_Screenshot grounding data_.
_ _ _ _

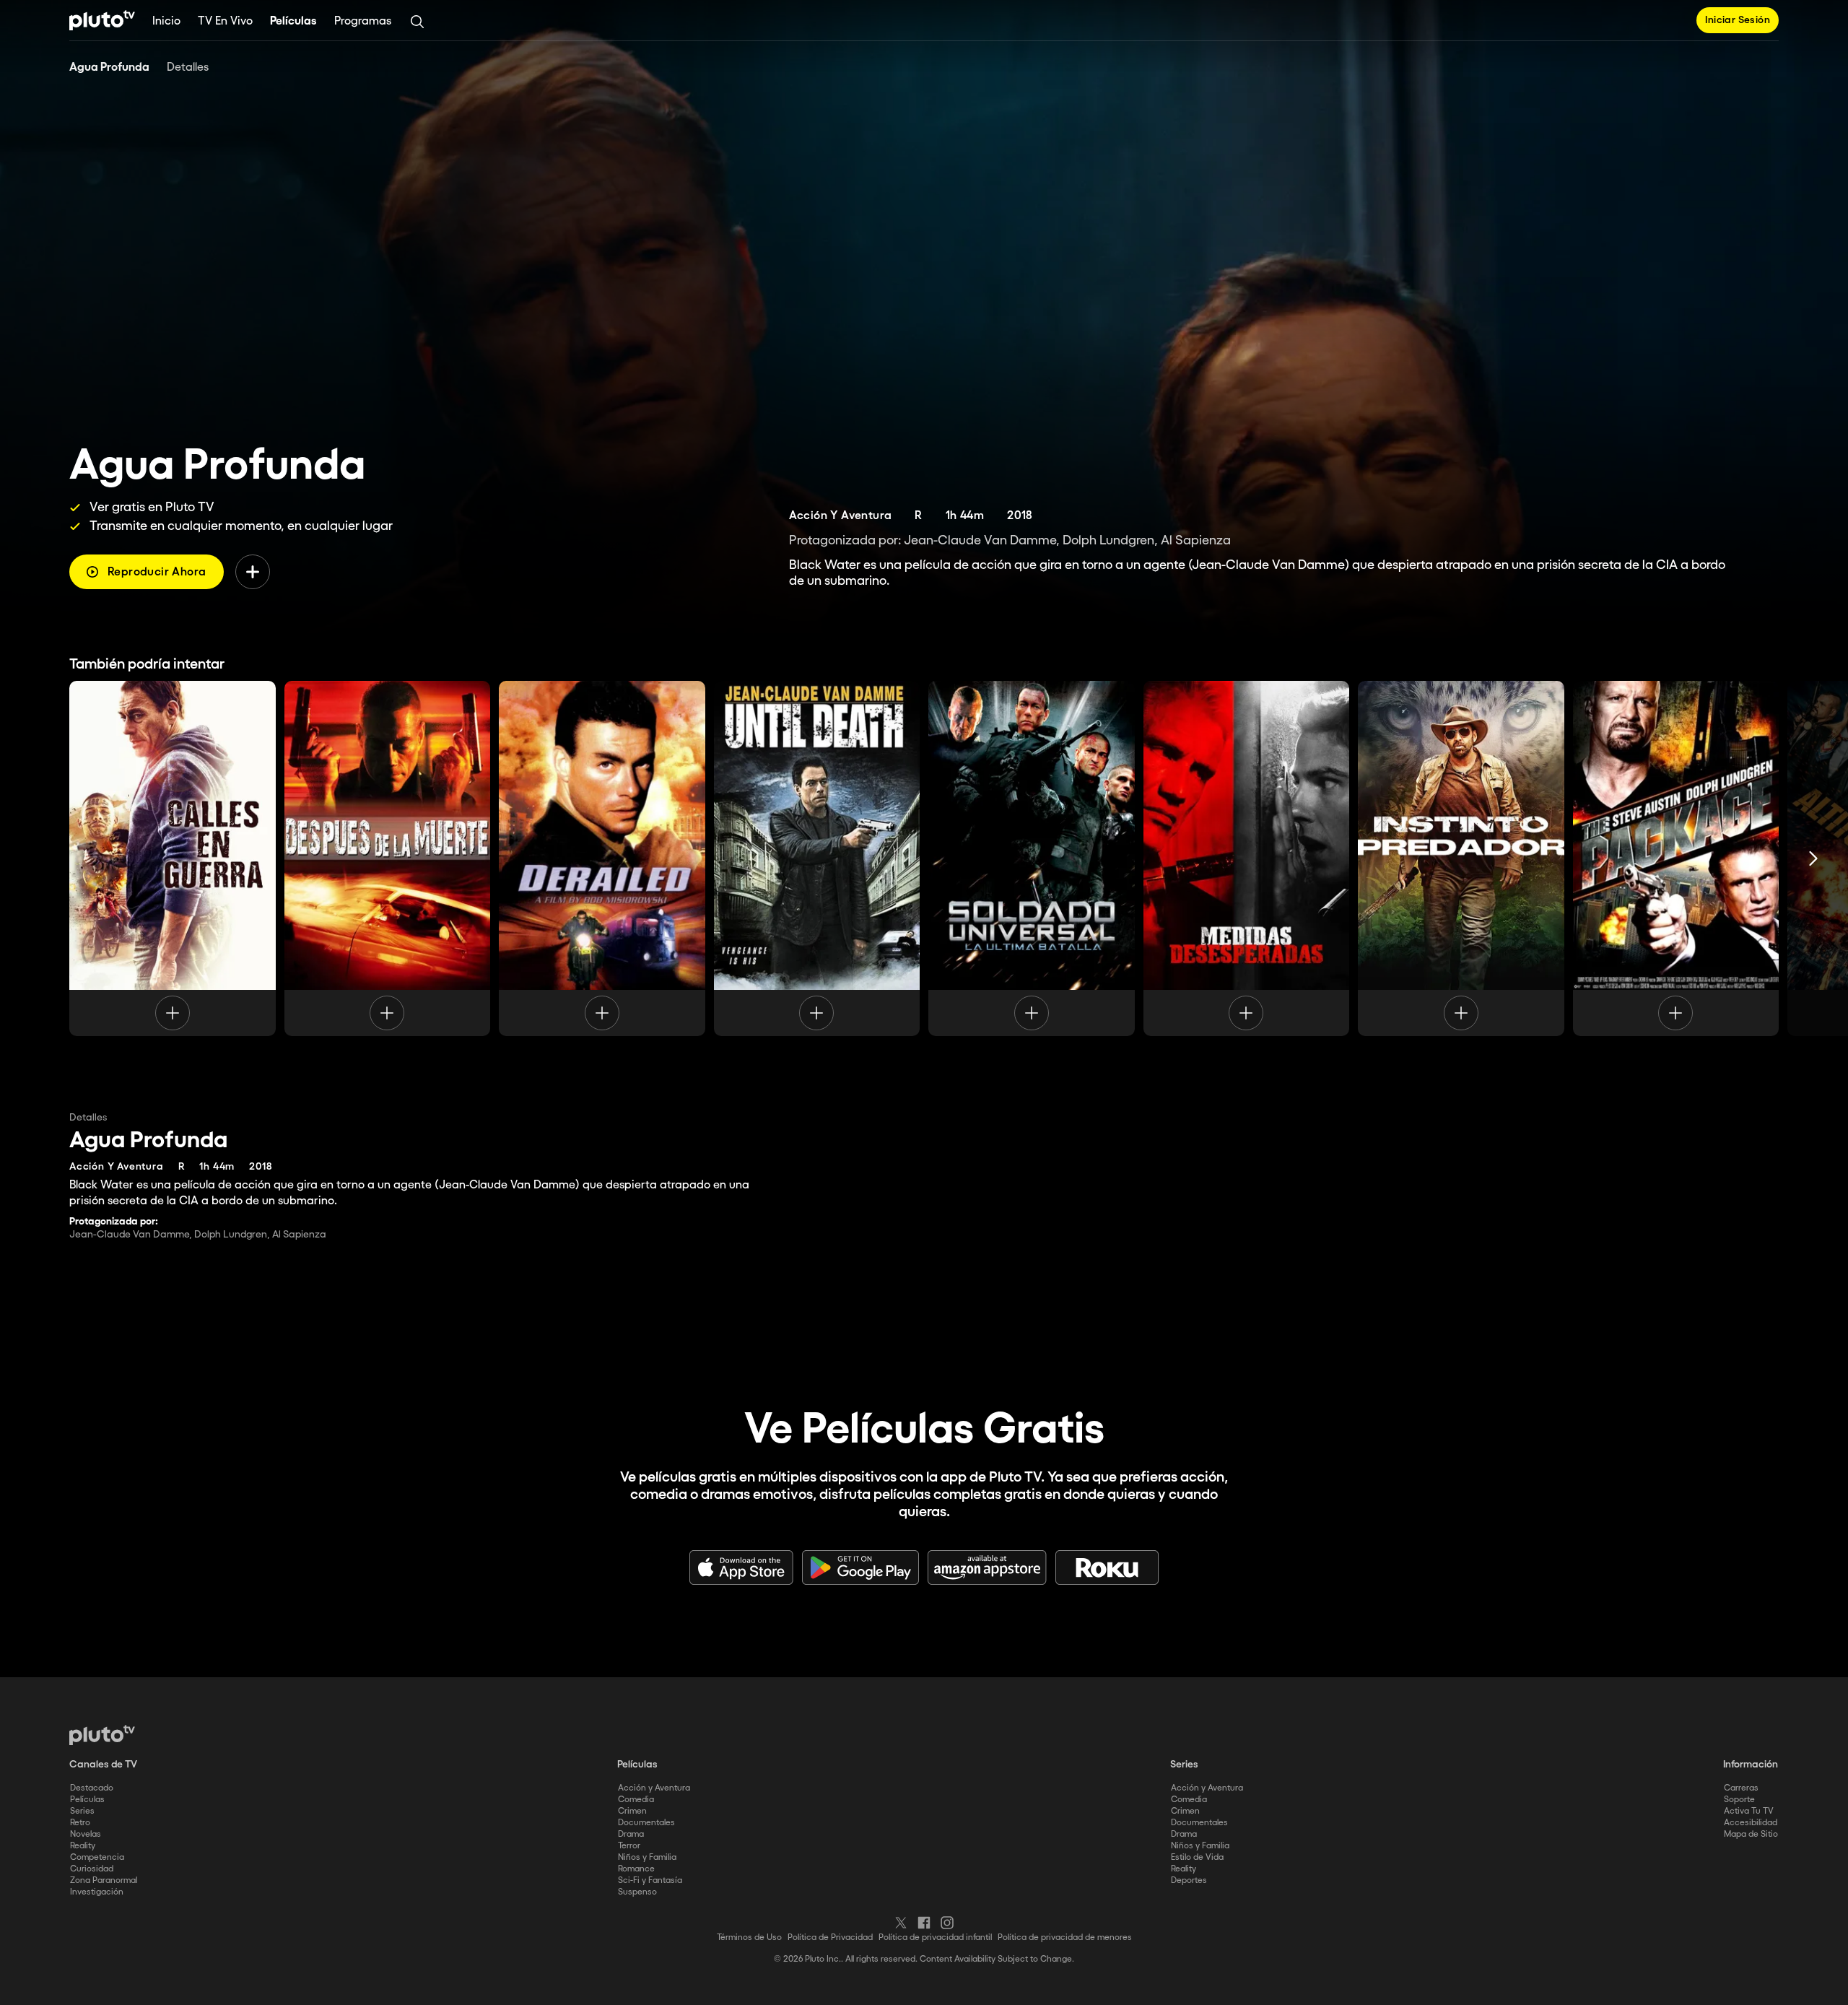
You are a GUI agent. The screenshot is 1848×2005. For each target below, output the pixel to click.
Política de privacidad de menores (1065, 1937)
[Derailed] (602, 858)
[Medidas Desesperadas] (1246, 858)
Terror (629, 1845)
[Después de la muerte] (387, 858)
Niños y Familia (647, 1857)
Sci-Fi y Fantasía (650, 1880)
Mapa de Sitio (1751, 1834)
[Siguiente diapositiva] (1813, 858)
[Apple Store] (741, 1567)
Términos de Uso (749, 1937)
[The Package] (1676, 858)
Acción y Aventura (654, 1788)
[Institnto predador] (1461, 858)
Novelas (85, 1834)
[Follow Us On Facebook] (924, 1922)
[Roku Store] (1107, 1567)
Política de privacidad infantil (935, 1937)
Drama (631, 1834)
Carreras (1741, 1788)
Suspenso (637, 1892)
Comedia (636, 1799)
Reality (82, 1845)
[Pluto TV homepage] (102, 1735)
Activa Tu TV (1749, 1811)
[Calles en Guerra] (172, 858)
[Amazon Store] (987, 1567)
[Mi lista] (252, 571)
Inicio (166, 21)
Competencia (97, 1857)
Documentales (646, 1822)
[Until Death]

_ _ _ _

_Task statement_.
Find the word "privacidad" in the entries, then copy out every line that has it.

_Answer to the problem_.
Política de privacidad de menores (1065, 1937)
Política de privacidad infantil (935, 1937)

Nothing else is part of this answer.